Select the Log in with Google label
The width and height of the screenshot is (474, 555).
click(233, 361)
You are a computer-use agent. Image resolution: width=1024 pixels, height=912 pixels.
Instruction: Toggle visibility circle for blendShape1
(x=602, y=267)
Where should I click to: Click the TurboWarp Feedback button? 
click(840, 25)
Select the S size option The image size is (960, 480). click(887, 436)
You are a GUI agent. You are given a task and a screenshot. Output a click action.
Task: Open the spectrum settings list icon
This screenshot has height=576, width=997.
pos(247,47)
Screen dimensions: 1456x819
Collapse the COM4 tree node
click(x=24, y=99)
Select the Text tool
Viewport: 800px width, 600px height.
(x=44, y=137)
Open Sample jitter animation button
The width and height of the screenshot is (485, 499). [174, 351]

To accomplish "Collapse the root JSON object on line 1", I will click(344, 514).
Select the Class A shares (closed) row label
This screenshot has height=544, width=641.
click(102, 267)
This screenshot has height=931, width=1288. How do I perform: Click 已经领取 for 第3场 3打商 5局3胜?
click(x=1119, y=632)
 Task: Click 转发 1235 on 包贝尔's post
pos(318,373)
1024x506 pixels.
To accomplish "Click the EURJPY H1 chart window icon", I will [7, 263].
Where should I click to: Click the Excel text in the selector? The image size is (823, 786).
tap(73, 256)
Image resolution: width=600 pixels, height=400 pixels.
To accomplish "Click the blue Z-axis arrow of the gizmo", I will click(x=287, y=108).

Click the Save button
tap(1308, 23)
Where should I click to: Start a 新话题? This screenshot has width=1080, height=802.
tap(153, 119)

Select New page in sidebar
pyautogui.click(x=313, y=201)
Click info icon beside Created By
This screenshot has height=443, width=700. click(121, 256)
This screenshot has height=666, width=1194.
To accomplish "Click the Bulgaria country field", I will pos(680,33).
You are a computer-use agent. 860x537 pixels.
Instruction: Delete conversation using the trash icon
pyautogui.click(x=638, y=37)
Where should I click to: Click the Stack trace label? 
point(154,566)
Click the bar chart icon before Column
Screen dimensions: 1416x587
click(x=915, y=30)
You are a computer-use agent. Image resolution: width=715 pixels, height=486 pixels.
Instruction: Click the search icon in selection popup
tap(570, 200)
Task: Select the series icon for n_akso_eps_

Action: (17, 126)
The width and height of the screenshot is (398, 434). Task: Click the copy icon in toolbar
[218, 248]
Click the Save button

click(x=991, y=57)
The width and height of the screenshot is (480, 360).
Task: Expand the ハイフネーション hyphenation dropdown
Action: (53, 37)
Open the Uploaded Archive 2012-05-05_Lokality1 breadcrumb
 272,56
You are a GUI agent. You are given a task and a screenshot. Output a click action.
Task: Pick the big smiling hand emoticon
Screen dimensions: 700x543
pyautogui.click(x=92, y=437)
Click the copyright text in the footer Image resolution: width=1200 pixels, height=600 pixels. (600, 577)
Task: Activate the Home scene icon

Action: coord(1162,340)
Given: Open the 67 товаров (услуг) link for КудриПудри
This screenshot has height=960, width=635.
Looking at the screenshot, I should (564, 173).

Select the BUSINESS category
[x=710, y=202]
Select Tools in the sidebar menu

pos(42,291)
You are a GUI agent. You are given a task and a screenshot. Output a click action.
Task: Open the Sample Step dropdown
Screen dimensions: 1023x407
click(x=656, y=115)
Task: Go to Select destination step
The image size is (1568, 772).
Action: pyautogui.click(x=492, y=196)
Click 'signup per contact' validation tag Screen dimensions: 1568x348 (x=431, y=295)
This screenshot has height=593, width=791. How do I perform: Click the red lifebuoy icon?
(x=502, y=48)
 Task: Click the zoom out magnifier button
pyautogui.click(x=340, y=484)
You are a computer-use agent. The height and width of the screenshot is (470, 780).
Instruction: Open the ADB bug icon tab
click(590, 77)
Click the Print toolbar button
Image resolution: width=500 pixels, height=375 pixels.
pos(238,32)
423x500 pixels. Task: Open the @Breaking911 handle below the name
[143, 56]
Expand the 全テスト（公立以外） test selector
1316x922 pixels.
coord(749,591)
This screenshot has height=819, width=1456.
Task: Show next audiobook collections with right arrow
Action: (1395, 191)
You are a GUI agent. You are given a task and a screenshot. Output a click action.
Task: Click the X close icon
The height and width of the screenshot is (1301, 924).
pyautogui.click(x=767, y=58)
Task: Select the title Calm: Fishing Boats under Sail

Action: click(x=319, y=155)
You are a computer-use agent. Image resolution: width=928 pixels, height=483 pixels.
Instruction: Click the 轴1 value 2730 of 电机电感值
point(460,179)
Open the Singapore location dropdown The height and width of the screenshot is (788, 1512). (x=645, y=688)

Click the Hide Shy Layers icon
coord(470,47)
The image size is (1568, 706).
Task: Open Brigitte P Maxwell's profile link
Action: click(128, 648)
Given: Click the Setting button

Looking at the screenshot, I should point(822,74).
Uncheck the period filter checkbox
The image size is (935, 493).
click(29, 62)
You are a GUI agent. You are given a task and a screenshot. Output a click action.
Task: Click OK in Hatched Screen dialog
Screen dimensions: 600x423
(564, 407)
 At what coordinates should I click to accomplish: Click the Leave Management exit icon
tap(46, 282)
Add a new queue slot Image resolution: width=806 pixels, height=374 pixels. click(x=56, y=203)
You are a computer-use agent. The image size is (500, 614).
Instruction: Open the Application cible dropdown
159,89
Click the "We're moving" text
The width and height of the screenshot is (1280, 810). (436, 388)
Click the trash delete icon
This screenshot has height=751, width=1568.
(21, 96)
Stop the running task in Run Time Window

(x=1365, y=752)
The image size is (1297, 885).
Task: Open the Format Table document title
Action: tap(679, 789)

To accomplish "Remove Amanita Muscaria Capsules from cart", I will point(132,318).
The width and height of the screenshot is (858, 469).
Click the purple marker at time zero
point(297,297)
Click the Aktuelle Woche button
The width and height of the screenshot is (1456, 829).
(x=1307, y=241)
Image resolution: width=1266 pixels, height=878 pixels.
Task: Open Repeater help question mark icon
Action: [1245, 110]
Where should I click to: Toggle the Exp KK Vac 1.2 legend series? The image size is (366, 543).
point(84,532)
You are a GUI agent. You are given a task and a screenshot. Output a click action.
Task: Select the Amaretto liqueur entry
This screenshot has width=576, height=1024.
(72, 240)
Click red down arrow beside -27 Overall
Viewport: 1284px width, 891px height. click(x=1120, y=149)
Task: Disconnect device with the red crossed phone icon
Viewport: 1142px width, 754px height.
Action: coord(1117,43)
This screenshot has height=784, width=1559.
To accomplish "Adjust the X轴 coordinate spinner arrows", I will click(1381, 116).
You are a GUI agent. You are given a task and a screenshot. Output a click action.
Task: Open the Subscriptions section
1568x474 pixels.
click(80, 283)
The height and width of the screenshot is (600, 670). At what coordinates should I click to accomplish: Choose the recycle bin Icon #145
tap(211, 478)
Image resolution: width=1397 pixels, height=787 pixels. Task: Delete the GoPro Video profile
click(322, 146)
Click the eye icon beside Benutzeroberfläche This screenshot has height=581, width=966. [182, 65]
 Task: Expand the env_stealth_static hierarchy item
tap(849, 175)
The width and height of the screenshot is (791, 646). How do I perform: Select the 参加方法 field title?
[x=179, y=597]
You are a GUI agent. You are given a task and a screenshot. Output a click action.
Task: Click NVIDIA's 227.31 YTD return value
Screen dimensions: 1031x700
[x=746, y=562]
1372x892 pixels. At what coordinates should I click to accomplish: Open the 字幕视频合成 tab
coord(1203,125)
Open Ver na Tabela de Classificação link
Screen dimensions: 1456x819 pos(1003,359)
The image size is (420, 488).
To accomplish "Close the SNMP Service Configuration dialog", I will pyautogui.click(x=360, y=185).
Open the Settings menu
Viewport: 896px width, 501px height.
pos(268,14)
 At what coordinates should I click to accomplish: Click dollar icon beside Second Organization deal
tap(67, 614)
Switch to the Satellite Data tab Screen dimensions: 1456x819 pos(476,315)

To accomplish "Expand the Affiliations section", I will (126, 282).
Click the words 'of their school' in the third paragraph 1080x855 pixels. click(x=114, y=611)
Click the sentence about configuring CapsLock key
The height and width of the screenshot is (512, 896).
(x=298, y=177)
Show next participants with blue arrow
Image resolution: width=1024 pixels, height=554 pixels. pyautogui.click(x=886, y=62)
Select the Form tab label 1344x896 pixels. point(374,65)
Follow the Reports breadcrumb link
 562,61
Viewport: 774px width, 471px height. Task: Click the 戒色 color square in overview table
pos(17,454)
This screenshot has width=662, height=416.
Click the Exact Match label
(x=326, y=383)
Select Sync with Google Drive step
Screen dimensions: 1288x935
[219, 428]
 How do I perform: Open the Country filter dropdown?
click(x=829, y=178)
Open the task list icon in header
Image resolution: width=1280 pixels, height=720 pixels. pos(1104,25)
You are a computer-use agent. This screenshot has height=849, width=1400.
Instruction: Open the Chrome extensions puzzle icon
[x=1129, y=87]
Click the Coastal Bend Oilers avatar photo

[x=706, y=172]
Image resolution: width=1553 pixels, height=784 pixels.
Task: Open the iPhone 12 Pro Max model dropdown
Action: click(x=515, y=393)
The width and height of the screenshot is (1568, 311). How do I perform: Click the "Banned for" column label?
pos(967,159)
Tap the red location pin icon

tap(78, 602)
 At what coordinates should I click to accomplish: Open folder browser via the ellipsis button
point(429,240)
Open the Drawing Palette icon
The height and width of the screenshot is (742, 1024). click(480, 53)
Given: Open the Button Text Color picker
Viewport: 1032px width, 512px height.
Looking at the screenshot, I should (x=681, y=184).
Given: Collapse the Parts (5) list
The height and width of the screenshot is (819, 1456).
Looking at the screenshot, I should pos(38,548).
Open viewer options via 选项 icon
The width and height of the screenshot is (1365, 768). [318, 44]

### EXERCISE DIRECTIONS
Reproduce everything from the line containing "Click the Print toolbar button" down to the line containing "point(460,179)", swapping "pixels" for "px" and leaving the rest of the material unchanged.

### RESPONSE FOR THIS EXERCISE
Click the Print toolbar button
Image resolution: width=500 px, height=375 px.
pos(238,32)
423x500 px. Task: Open the @Breaking911 handle below the name
[143, 56]
Expand the 全テスト（公立以外） test selector
1316x922 px.
coord(749,591)
This screenshot has height=819, width=1456.
Task: Show next audiobook collections with right arrow
Action: (1395, 191)
You are a GUI agent. You are given a task and a screenshot. Output a click action.
Task: Click the X close icon
The height and width of the screenshot is (1301, 924).
pyautogui.click(x=767, y=58)
Task: Select the title Calm: Fishing Boats under Sail

Action: click(x=319, y=155)
You are a computer-use agent. Image resolution: width=928 px, height=483 px.
Instruction: Click the 轴1 value 2730 of 电机电感值
point(460,179)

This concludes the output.